**TASK GOAL:**
Look through the entries and report how many lines include the word "checkbox". Give the number alone.

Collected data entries
= = = = = = =

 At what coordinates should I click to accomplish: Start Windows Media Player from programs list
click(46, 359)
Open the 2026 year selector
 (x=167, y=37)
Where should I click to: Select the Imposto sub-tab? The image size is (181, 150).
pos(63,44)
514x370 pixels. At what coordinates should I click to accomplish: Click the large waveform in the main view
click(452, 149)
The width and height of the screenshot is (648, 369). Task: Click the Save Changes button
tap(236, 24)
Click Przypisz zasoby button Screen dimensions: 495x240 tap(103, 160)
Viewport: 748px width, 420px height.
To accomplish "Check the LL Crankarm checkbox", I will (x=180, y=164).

= = = = = = =

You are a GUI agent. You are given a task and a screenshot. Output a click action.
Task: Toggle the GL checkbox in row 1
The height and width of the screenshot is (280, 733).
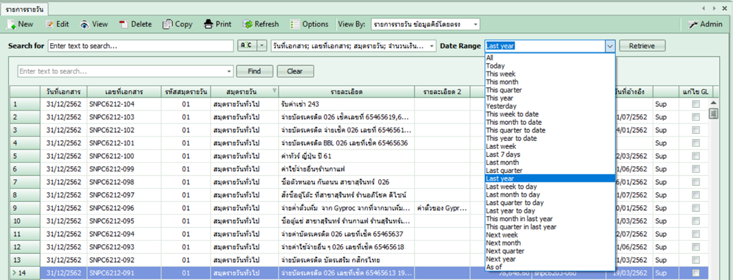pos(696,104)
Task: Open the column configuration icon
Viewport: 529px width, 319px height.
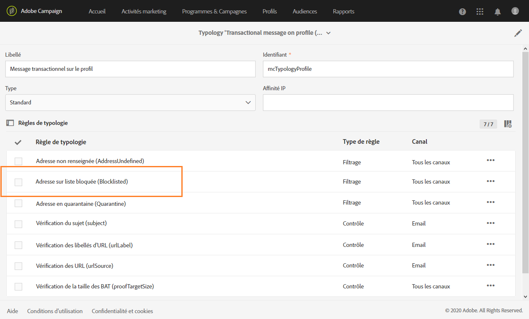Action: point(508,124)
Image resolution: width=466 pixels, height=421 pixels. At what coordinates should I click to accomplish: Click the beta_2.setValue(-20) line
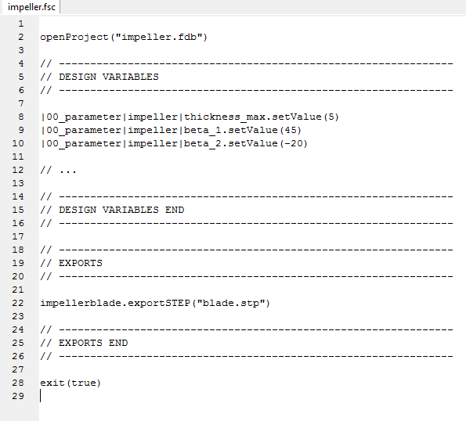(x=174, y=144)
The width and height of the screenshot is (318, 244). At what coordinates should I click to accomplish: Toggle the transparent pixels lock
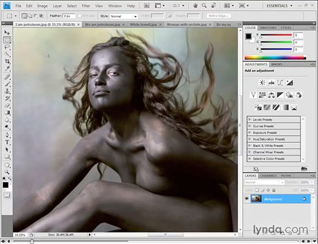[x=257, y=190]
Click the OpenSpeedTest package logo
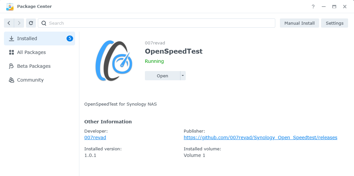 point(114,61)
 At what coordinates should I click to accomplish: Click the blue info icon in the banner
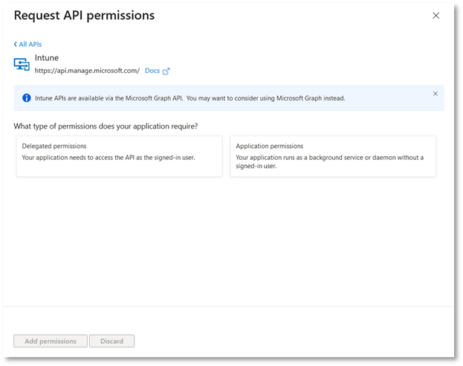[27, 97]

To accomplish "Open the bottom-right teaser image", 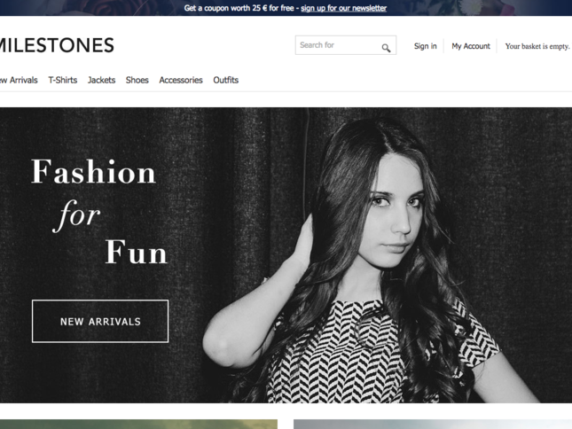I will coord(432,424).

= = = = = = =

**ANSWER BELOW:**
2